* Begin GIVEN RECORDS *

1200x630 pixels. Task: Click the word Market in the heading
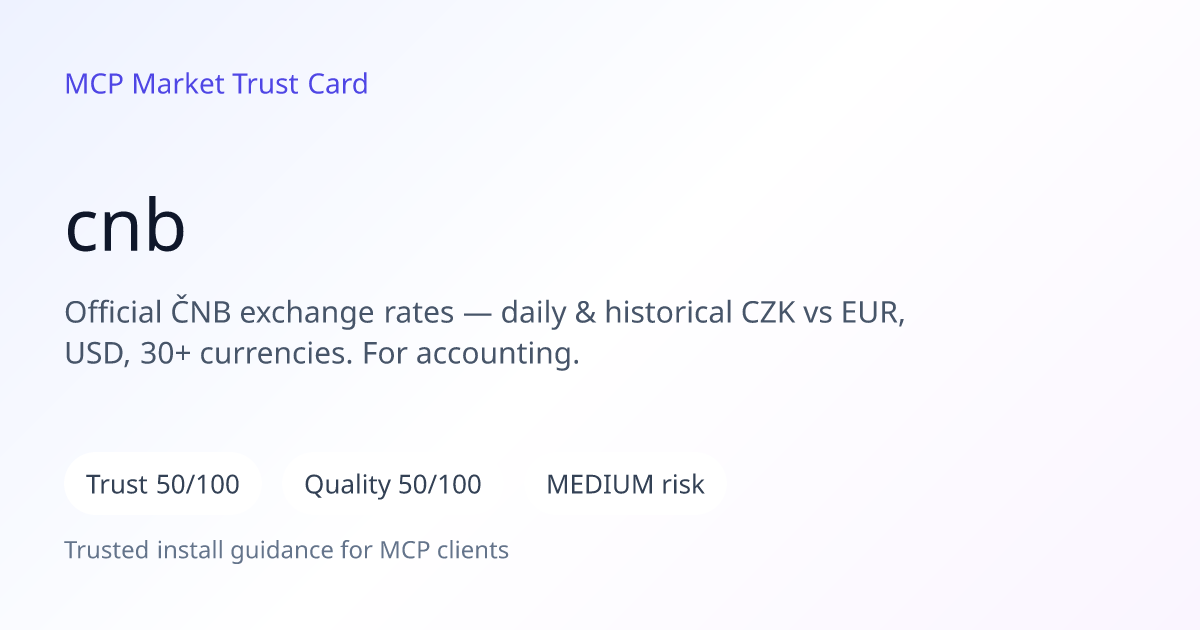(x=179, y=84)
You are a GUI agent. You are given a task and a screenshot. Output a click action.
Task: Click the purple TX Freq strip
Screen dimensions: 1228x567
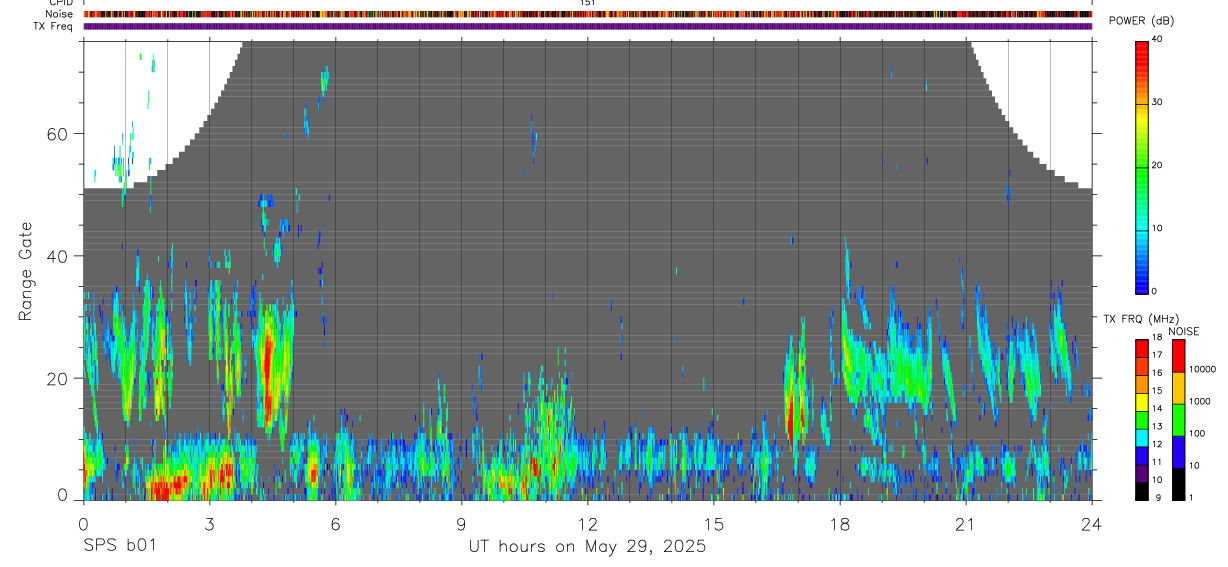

* End GIVEN RECORDS *

TASK STATEMENT
Replace "Screen dimensions" with "Screen size" throughout the records and give them again with nothing else changed. Leave out the pictures.

OUTPUT
1200x630 pixels. Task: Click the word Market in the heading
(x=179, y=84)
You are a GUI agent. You are given a task and a screenshot. Output a click action.
Task: Click the purple TX Freq strip
Screen size: 1228x567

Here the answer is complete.